Course Catalog
A rigorous study of minimalism. Bring your own crayon (singular). Warning: Eating art supplies results in immediate failure and a meeting with the nurse.
Who needs dancing when you can transform Subway's dumpster scraps into art? In this course, students will learn to create interpretive sculptures using discarded bread products. Through hands-on experimentation and creative expression, students will explore the artistic potential of stale baguettes, moldy croissants, and day-old bagels. By the end of the course, students will have developed their own unique style of bread sculpture and will have a portfolio of their work to showcase. No prior art experience is necessary, just a willingness to get a little messy and think outside the loaf!
The pre-requisite to Xander Hawthorne's Advanced Hat Theory. Students will explore best angles for UV protection, brim width, and the art of looking breezy on purpose. Straw used in this course must be re-purposed for the Haunted Houses come Fall.
Half engineering. Half war crimes. Students design towers, moats, and load-bearing decorative crenellations before stress-testing their work against tides, toddlers, and rival fortifications. Final critiques may involve trebuchets if Moira finds where Facilities hid them.
Draw little guys in your notebook margins! Give them hats! Give them swords! Give them traumatic backstories where they have to avenge their fallen stick families! Final project: a graphic novel detailing a cow going on the Hero's Journey.
A literary analysis of contracts, waivers, and Terms of Service as narrative texts. Discover the poetry in legal disclaimers and the tragedy hidden in arbitration clauses.
Compare pre-Hawthorne Wonderland literature (chaotic, nonsensical, unmonetized) with modern approved works (structured, branded, profitable). Guest reading from the Hawthorne Family Memoir.
A mandatory cultural requirement. Topics include why everyone suddenly has summer outfits and how dramatic confessions become 300% more likely near water.

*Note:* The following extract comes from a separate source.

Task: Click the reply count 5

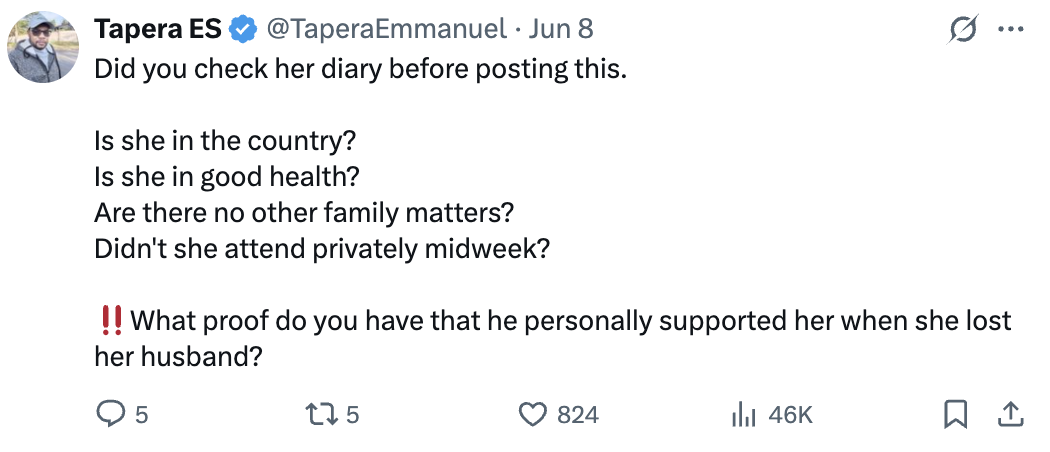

Every student must create a terrifying story to tell around a campfire. Covers flashlight-under-chin technique, ominous pauses, suspicious twig snaps, and why splitting up is always a bad idea. Extra credit for bringing s'mores.
Find the verse in value propositions. Students will compose odes to quarterly earnings, elegies for discontinued products, and haikus about synergy. Rhyming with "stakeholder" earns extra credit.